Sqldf questions in R studio

I am facing with two questions of sqldf in R studio:

1- I want to control one variable's value in sqldf's where clause. However, I tried several ways: it doesn't work well. I want that control[i] can change where condition in each run. Can anyone help on this?

control = c(16,18)
for (i in 1:2){
  label <- paste("data",i,sep="_")
  assign(label,fn$sqldf("select * 
                        where time between '20170502' and '20170504' or                  
                        sales between 'control[i]' and '23' ))
}

Secondly, The following code didn't work as well in sqldf.

test1 <- sqldf("select *, (case when time between '20170530 00:00:00' and '20170530 03:00:00' then 1 else 0 end) as newdata  from olddata")

The data type show in R is [1] "POSIXct" "POSIXt" . Attached example data as below:

time sales

2017/5/01 01:00:00 1249
2017/5/03 12:00:00 1683
2017/5/04 13:00:00 1909
2017/5/06 06:00:00 1686
2017/5/08 18:00:00 1500
2017/5/25 04:00:00 11586
2017/5/30 04:00:00 11834
2017/5/28 04:00:00 11909
2017/5/30 03:00:00 11962
2017/5/30 01:00:00 12500

I think this note applies to both of your problems (from sqldf FAQ #3):

The SQL statement passed to sqldf must be a valid SQL statement understood by the database. The functions that are understood include simple SQLite functions and aggregate SQLite functions and functions in the RSQLite.extfuns package.

In the first case, SQLite has no idea what's going on in your for loop, and can't understand an R extraction operator. So you need to interpolate the iteration-specific value you want into the string you pass to sqldf — for instance, using sprintf (though personally, I prefer glue).

In the second case, I think there are two issues:

  1. SQLite only recognizes time strings in the following formats:

    YYYY-MM-DD
    YYYY-MM-DD HH:MM
    YYYY-MM-DD HH:MM:SS
    YYYY-MM-DD HH:MM:SS.SSS
    YYYY-MM-DDTHH:MM
    YYYY-MM-DDTHH:MM:SS
    YYYY-MM-DDTHH:MM:SS.SSS
    HH:MM
    HH:MM:SS
    HH:MM:SS.SSS
    now
    DDDDDDDDDD

    So your SQL string needs to be:
    "select *, (case when time between '2017-05-30 00:00:00' and '2017-05-30 03:00:00' then 1 else 0 end) as newdata from olddata")

  2. Even more importantly, if you want to compare against SQLite timestrings using sqldf, the dates in your data frame need to be stored as character values.
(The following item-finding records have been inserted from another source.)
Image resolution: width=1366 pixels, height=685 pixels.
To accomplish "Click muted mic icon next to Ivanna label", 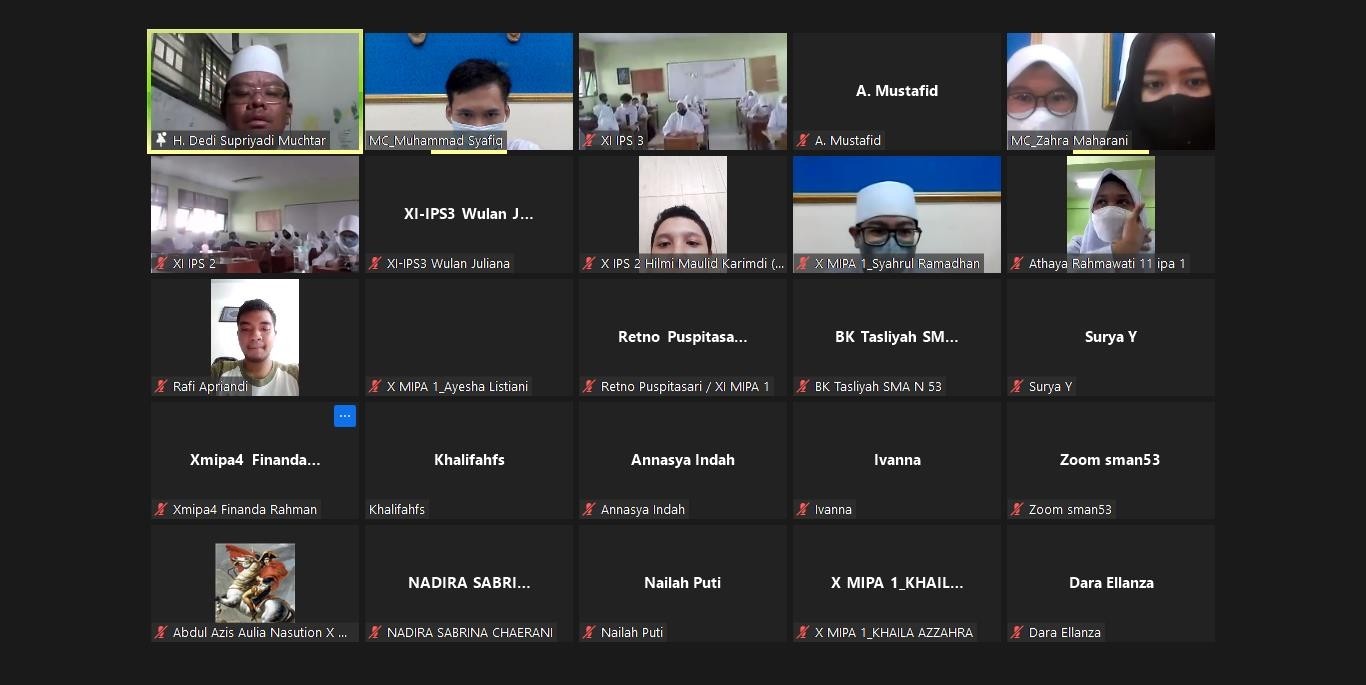I will 803,510.
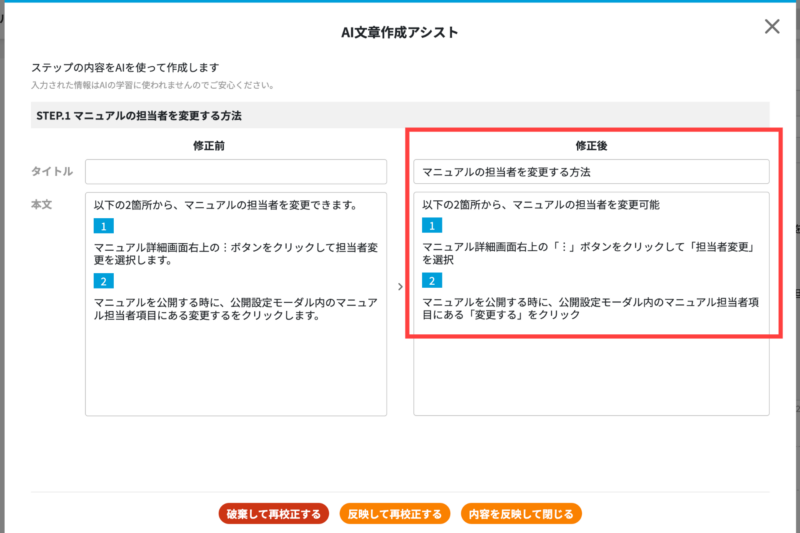
Task: Click the 本文 field label
Action: point(41,205)
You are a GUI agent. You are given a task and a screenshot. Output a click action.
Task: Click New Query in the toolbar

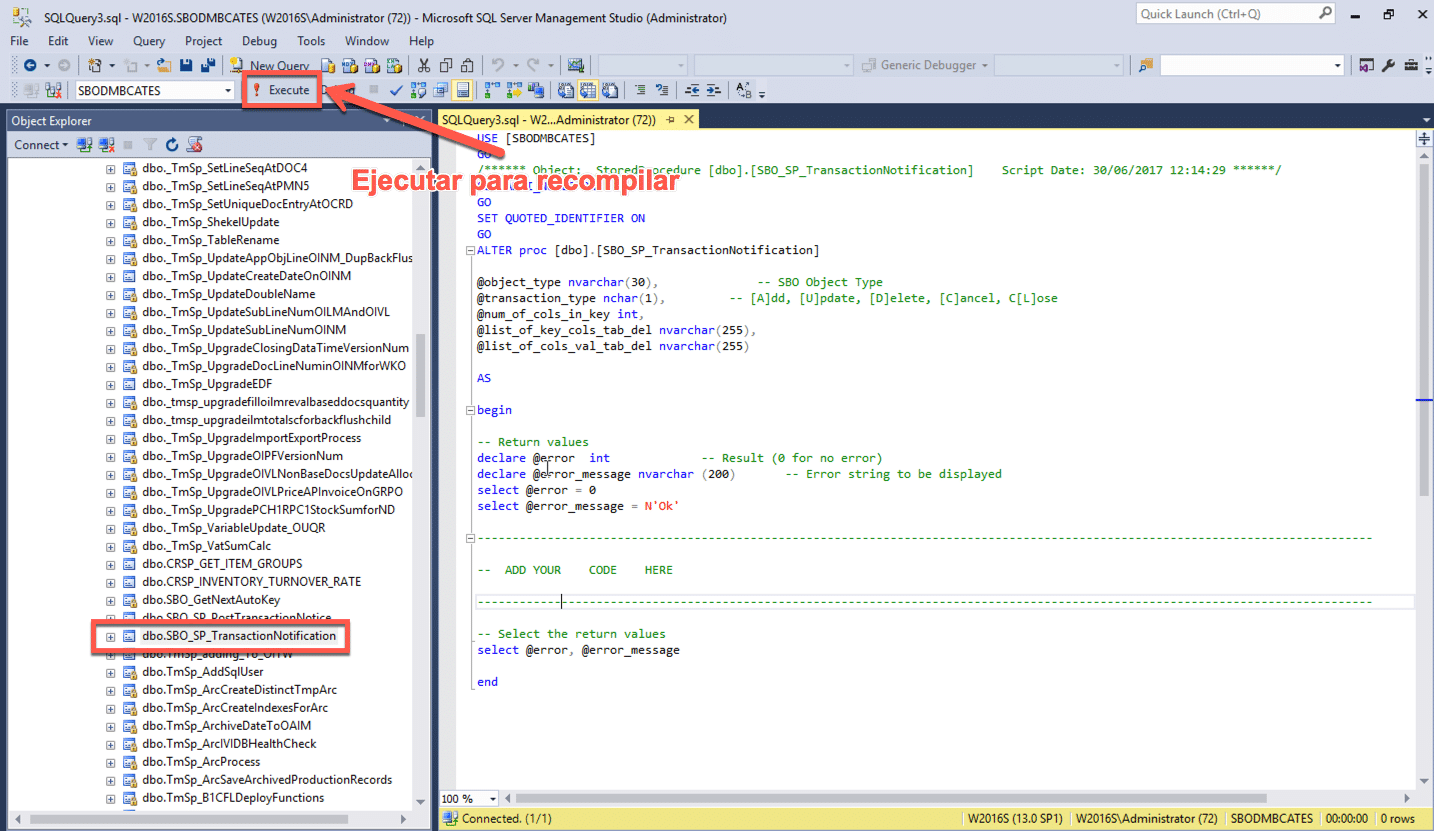pos(270,66)
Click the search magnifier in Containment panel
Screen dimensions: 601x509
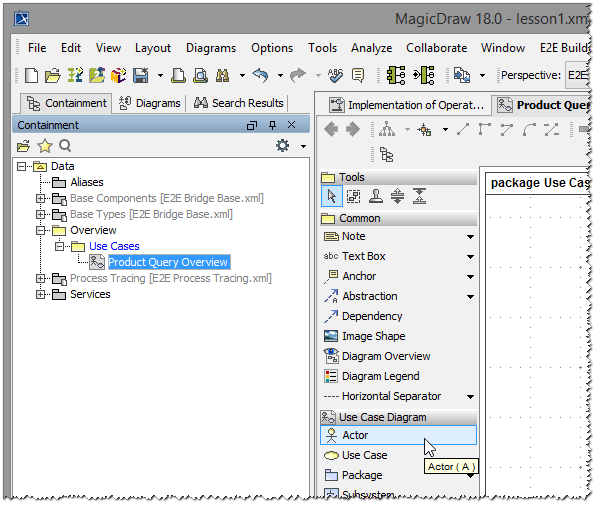tap(65, 146)
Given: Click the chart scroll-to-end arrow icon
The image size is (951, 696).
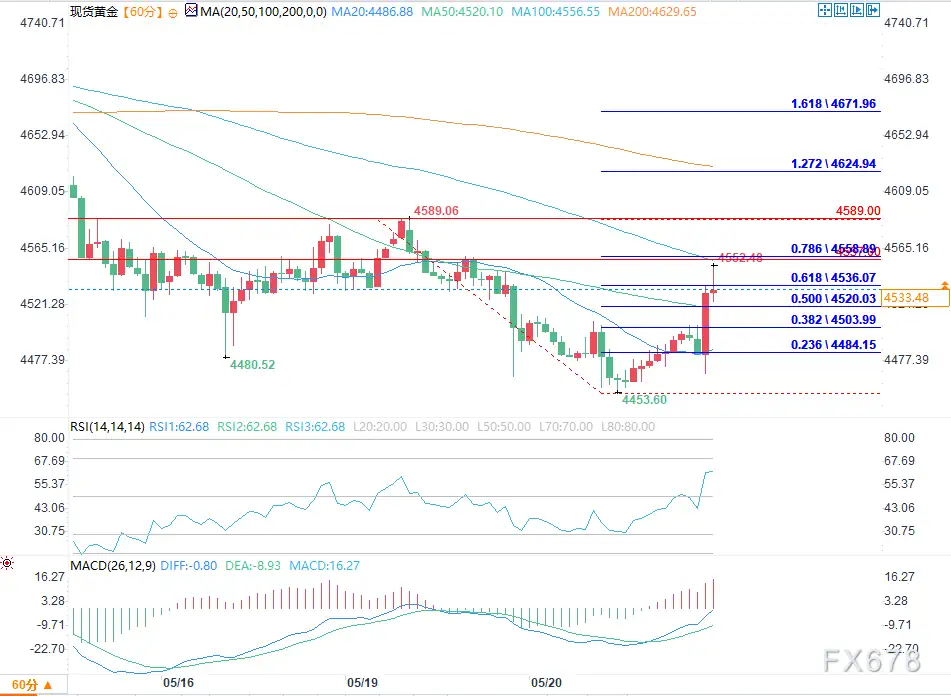Looking at the screenshot, I should click(x=872, y=10).
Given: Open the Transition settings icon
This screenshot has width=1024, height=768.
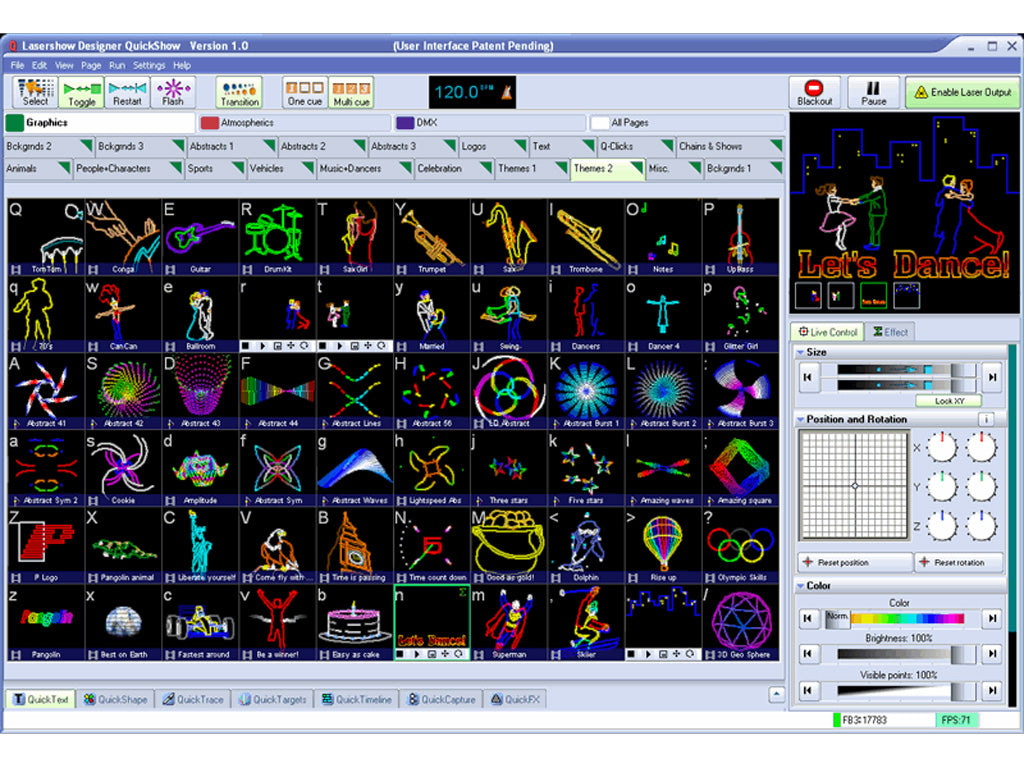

See sqldf FAQ #4:
    https://github.com/ggrothendieck/sqldf#4-how-does-sqldf-work-with-date-class-variables

(if date processing is a big part of what you're doing, you might consider using one of the other database engines sqldf can use that actually has full date support, such as H2)

1 Like

Thanks for the answer jcblum. To question 1, it doesn't work as well. That time is created from the following code: as.POSIXct(mydata$time,format="%Y-%m-%d %H:%M:%S",tz="America/New_York") The original format is factor.

when I check the new column by class(), it was shown as [1] "POSIXct" "POSIXt"

Interestingly, I found one other strange thing from the as.POSIXct transfer: all date with 00, time will be removed. For example, 2017-05-21 00:00:00 will become as 2017-05-21... 2017-05-21 13:00:00 will be still 2017-05-21 13:00:00

I'm afraid I'm not following what you mean. Can you post a reproducible example, so I can see what you're talking about?